— Input records —

======

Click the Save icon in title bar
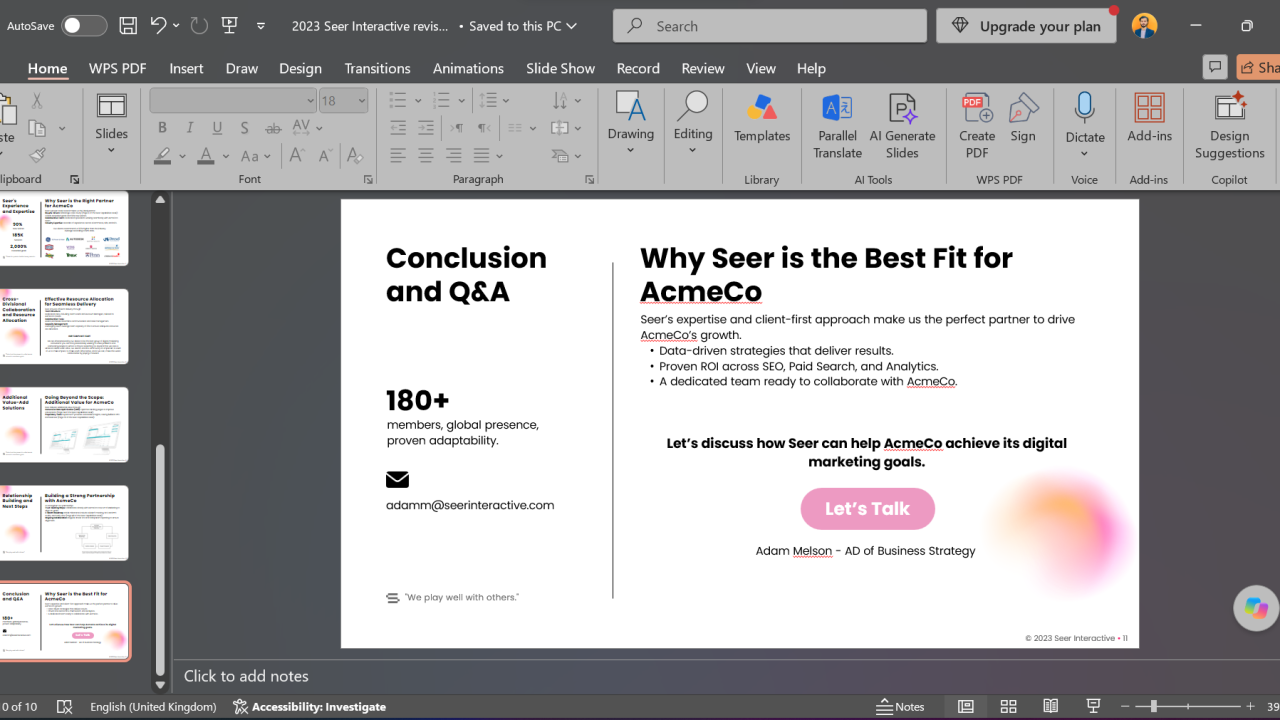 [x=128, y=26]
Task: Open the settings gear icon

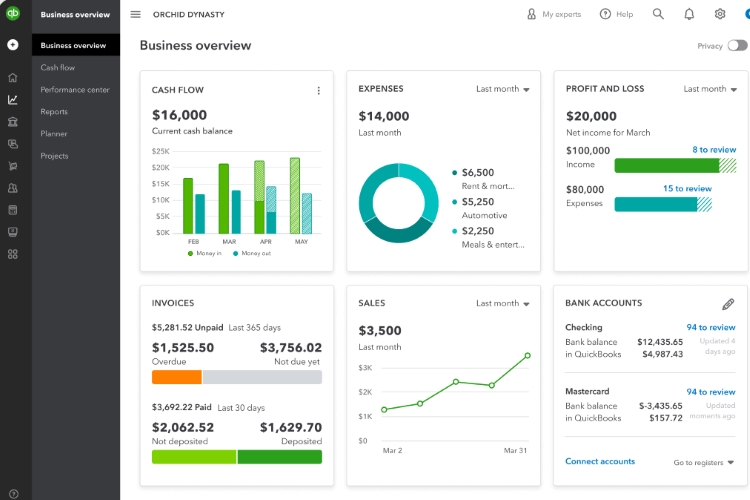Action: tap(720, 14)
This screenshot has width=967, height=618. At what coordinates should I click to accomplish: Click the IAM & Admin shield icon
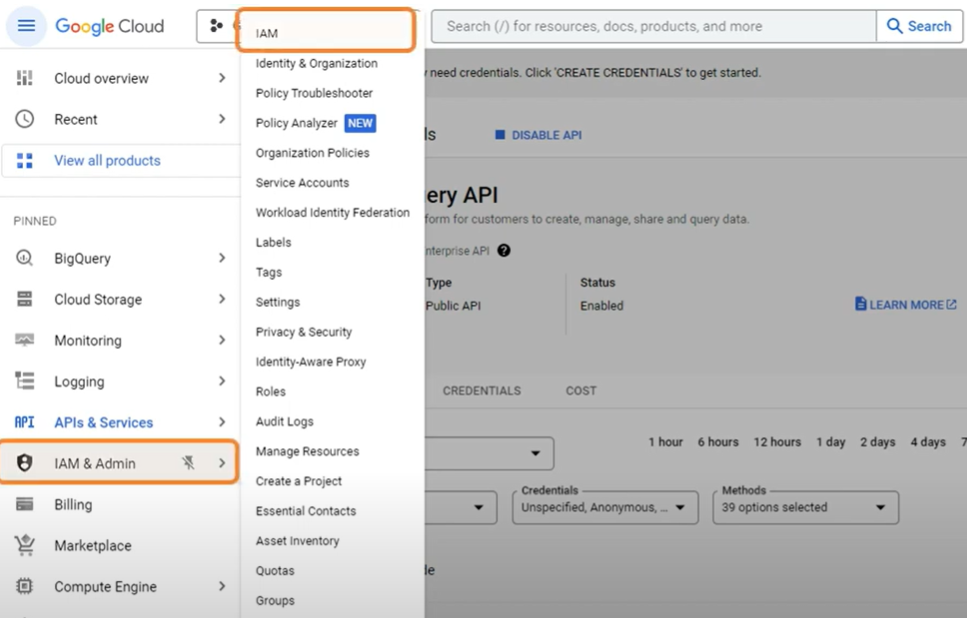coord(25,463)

======

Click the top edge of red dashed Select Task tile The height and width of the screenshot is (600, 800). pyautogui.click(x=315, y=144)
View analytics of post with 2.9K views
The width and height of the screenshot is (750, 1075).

======

— Aim —
Please lay out the records as a JSON list of strings, one per line, starting with the line containing "This screenshot has" and going on through the line containing "coord(25,463)". Leave out blank lines and any pictures.

— Written response —
[
  "This screenshot has width=967, height=618. At what coordinates should I click to accomplish: Click the IAM & Admin shield icon",
  "coord(25,463)"
]